The former ‘first lady of the DUP’ has expressed support for a united Ireland in a groundbreaking statement from a figure who would have been seen as a staunch unionist.
Eileen Paisley, widow of the late Ian Paisley Sr, made her comments in an interview at an exhibition in Belfast dedicated to her late husband. The former DUP leader was a lifelong opponent of Irish nationalism and became a byword for unionist intransigence.
Mrs Paisley even questioned partition, the creation of the border in Ireland in 1922. She said: “I just wonder why it had to be divided at that time, and I think perhaps that was a wrong division.”
The interviewer asked Eileen Paisley if she could live in a united Ireland. She replied: “Well it would depend, I suppose... how it was being ruled.”
On the question of whether she could stay living in Belfast if Ireland was united, she said: “I would like to think I could. It would take a lot to move me out of it. You know if we have freedom of worship and freedom of choice in life.”
Mrs Paisley isn’t the first from a unionist background to show a change in attitude. In July 2018, former leader of the DUP Peter Robinson said the north should prepare for a united Ireland. He said so in the context of a border poll voting in favour of Irish unity.
An exit poll this week indicated growing support for an unconditional united Ireland in the 26 Counties. Excluding those who are undecided, more than 77% would favour immediate reunification. Added to similar polls in the North, more than two-thirds of voters on the island back reunification.

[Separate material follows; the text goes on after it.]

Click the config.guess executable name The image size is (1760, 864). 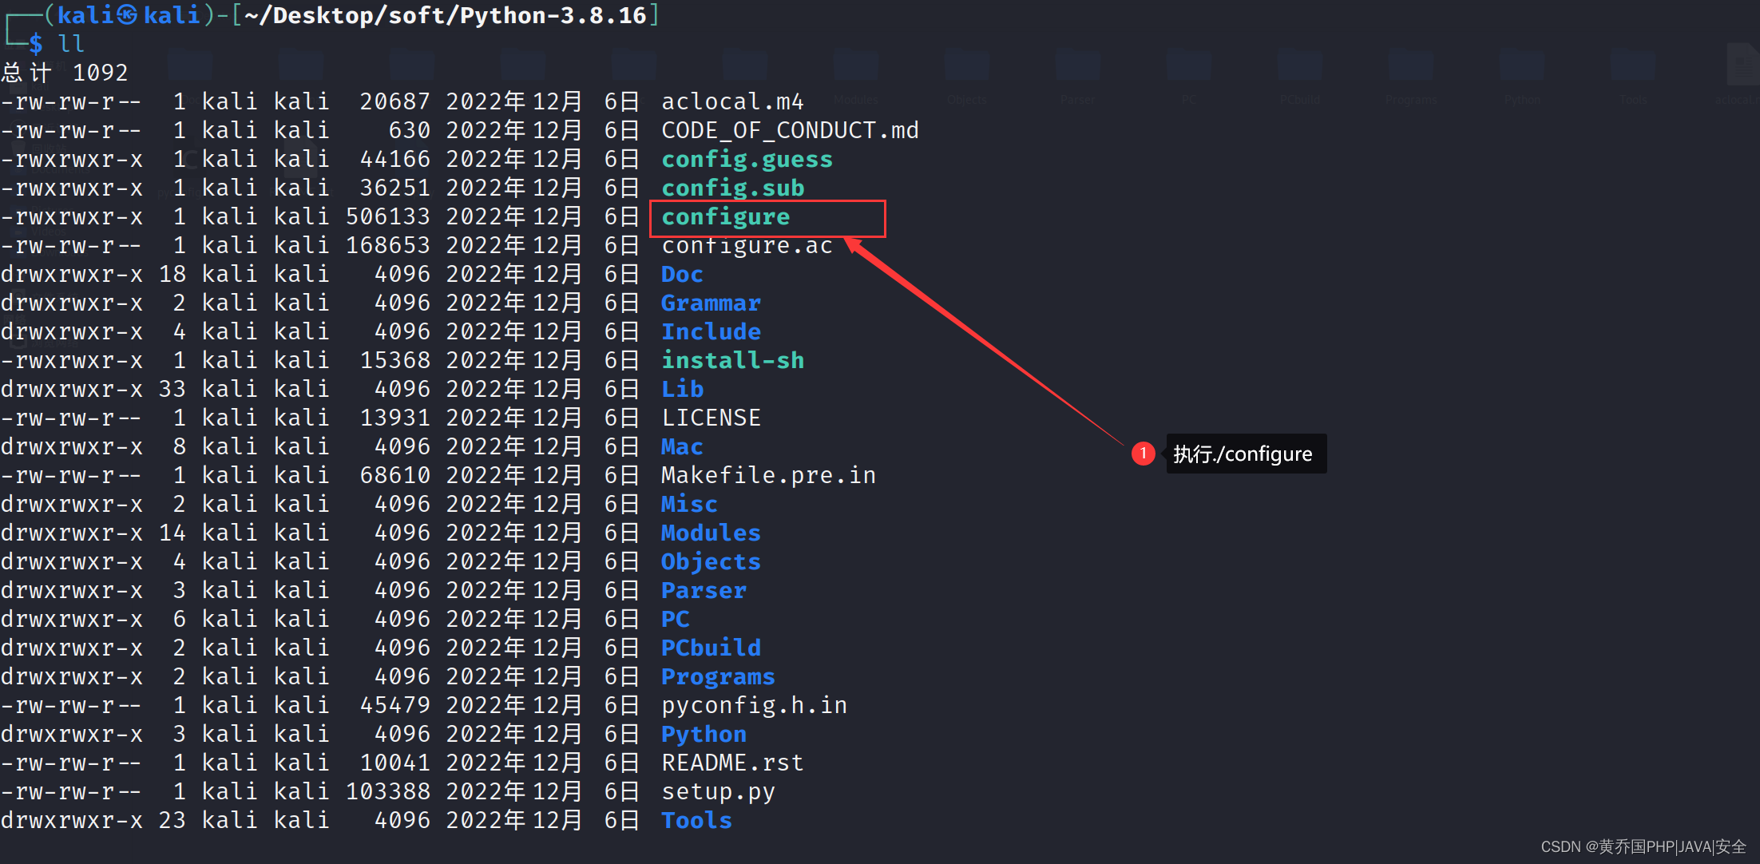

It has added to pressure for the British government to hold a border poll on unity in line with the measure set out in the 1998 Good Friday Agreement.
Unionist commentator Alex Kane has said such a poll is now “inevitable” and said preparations should be underway, particularly among unionists.
“I have spent too much of my life watching unionists failing to prepare for one train after another coming down the track; even though they will have seen the steam and heard the whistle,” he wrote.
Sinn Féin vice-president Michelle O’Neill said now is the time for Ireland’s leaders to “prioritise planning” for reunification.
“The issue of Irish unity has taken on a new dynamic because of Brexit, which has again showed the failure of partition and division,” she said.
“Demographics are changing and so too is the political landscape across Ireland. All parties that see the value of reunification and hold to the ideal of unity must act to begin a national conversation.
“There is a particular onus on the Irish government to begin to plan for unity, to progress the debate and to publish a green paper for unity.”
Ms O’Neill said Taoiseach Leo Varadkar “cannot ignore these present realities”.
“He should establish an All-Ireland forum to start the process and conversations on our shared constitutional future,” she added.